I gathered all the belongings that I thought I would need for the stay there. The high altitude of the mountain that Grandma’s pueblo sits on always gives me headaches, which are easily alleviated with the great pill of ibuprofen. I looked in the little gold-colored box that usually holds the medication, and I was surprised that when I grabbed the bottle, the intense rattle sound of the pills colliding with the plastic had been reduced to a mere click click like the sound of a sick rattlesnake. Once I had finished packing, I lugged my suitcase, three sizes bigger than the big black van. Brother who saw me struggling joked that I would have a much harder time getting the suitcase up to the three flights of stairs in Grandma’s house to the guest room, where the family usually occupied our visits. Then, just before boarded the car, the great big suitcase slipped out of my hands and fell in the sandy driveway next to the van’s wheels and let off a dust cloud that clouded my vision. As I reached down to the floor to grab the suitcase, I noticed in the corner of my eye that a few grains of red sand had infiltrated the usual different shades of grey and brown dirt in the grooves of the car’s tires. The car ride over to the house was unpleasant. The usual air of excitement and the chatter about all the things we would update Grandma was replaced with anxiety and silence.
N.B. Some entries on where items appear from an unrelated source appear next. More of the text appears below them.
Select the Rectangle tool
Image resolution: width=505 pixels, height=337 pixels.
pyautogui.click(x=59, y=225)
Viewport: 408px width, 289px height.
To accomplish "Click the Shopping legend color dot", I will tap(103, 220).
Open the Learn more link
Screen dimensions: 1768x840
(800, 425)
Dad, who would always stop at every roadside attraction, from a haunted house to giant statues of various animals, didn’t even move his gaze from the windshield. Mom, usually the one to start singing the classic road-trip songs and games, kept her lips tight shut. I knew that we were nearing the house once the sandy soil went from brown to red, and the Yuccas were replaced with Mulberry. 
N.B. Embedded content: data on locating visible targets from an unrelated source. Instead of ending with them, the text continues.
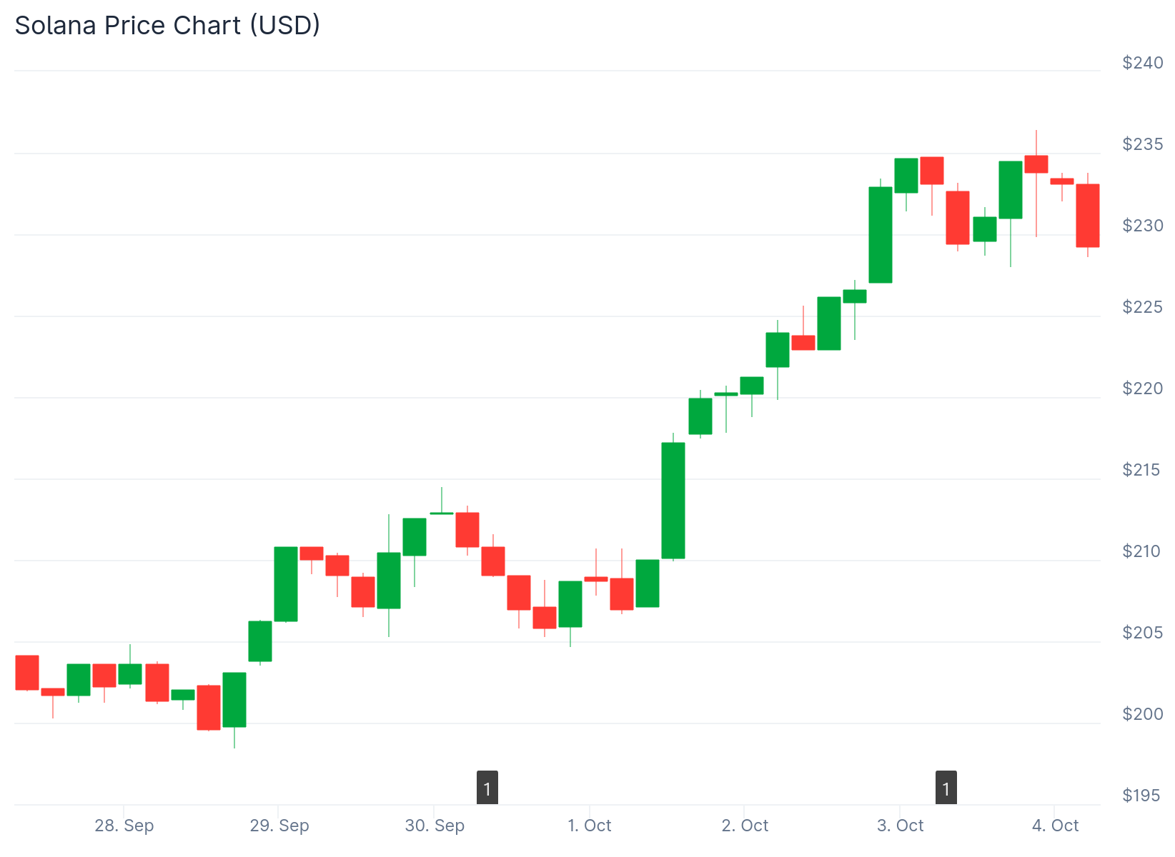Click the Solana Price Chart (USD) title
This screenshot has width=1175, height=857.
pyautogui.click(x=167, y=26)
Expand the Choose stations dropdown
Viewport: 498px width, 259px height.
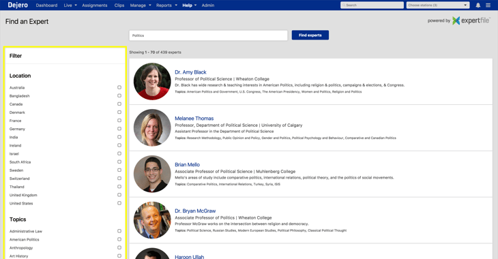(x=438, y=5)
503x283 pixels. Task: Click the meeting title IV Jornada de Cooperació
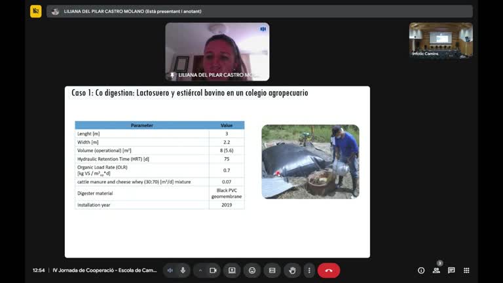coord(105,270)
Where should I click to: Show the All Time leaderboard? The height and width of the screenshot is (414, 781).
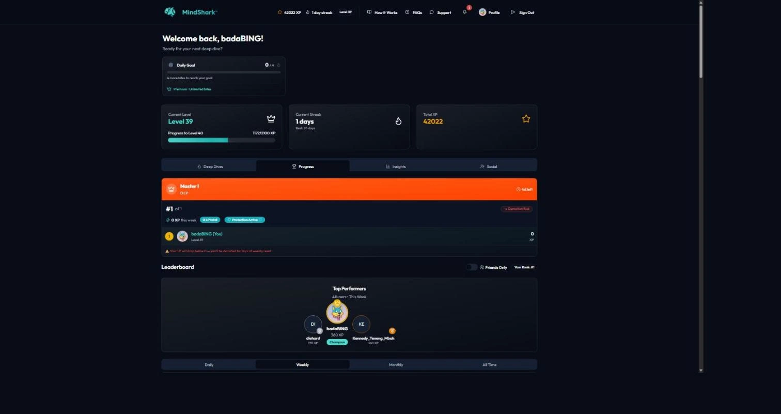pyautogui.click(x=489, y=365)
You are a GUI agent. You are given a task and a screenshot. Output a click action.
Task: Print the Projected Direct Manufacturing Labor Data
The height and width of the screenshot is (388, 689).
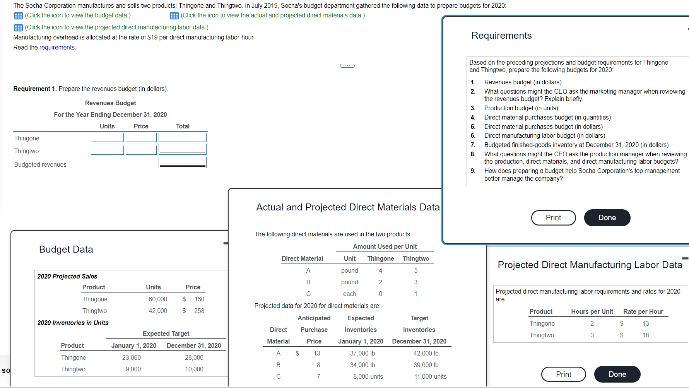click(563, 374)
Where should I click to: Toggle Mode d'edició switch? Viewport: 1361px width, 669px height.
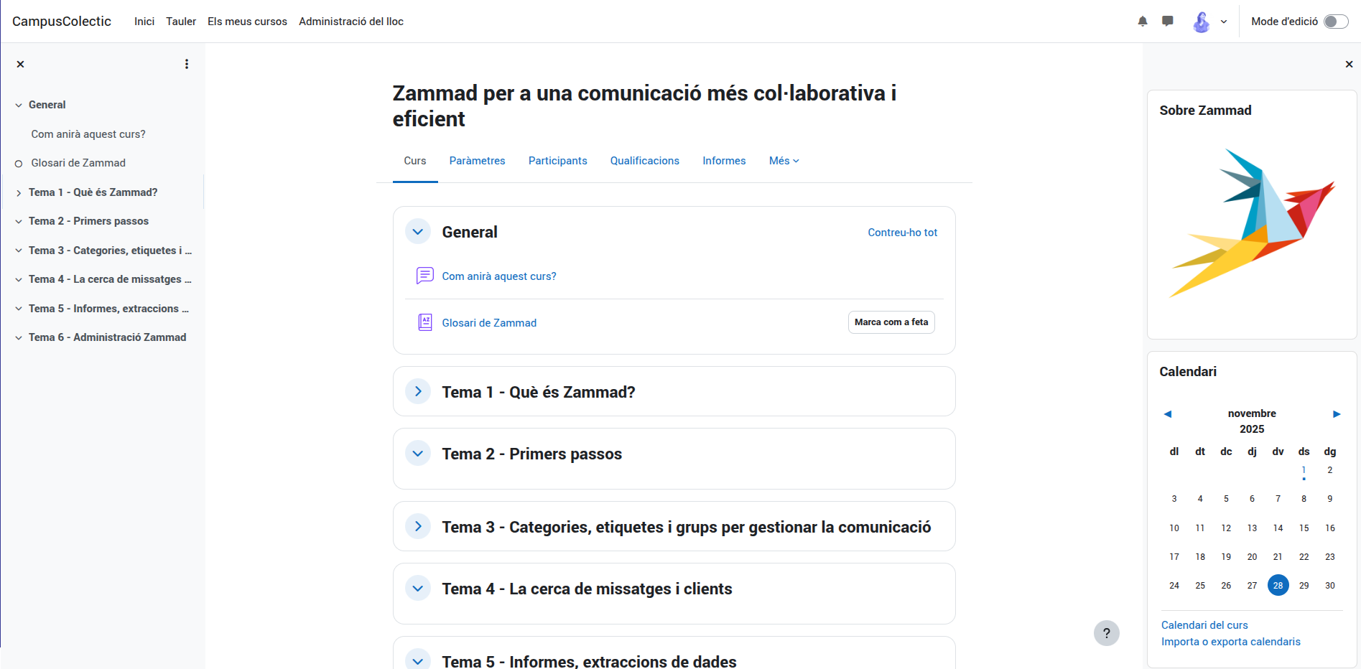(1336, 22)
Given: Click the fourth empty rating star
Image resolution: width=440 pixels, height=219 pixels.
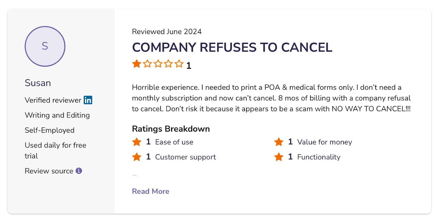Looking at the screenshot, I should [168, 64].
When the car finally entered the long driveway in which its ending would lead to the double-doored entrance of grandma’s house, Mom and Dad made me wait in the car while they discussed something in icicle-cold words outside. Even though the walls of the van were thick, the curious child I was found my ear hoping that a slice of the cake of conversation would make it through to my hungry ear. “Why did we even bring them here?” Mom said with the maternal care of a worried mother. “Because we are visiting your mom, and why would we visit the kid’s grandmother without them,” Dad said with the annoyance of a roped-in accomplice. Even though I could not see their faces, I knew that mom must have given Dad an icy glance. The van’s door opened, Mom and Dad called to have me and Brother join them in walking to the front door. What was normally the indifferent and slightly carefree walk of Mom and Dad turned into something as disgustedly confident as an English monarchic walking down to the dungeons to see the remains of their imprisoned. Dad rang the doorbell as he always did but restored to knocking as the door went unanswered after three cycles of the melioidosis tune. After the door went unanswered, Brother and I started to get as worried as young children can get, for Grandma barely left the house, even less often in the heat. The only time that Grandma used her 1987 BMW was to and from doctors’ appointments in which she was getting treated for hemophilia. Unfazed, Mom and Dad used the spare key to open the door with an ease that could only have been caused by practice. I went running in, anxious to see whether Grandma was alright. Up the three flights of stairs, I ran, two at a time. Finally, I reached the end of the hallway on the third floor and entered the largest room of the whole house. I dropped my suitcase again, not with the clumsiness as before, but with a mix of shock, fear, and grief.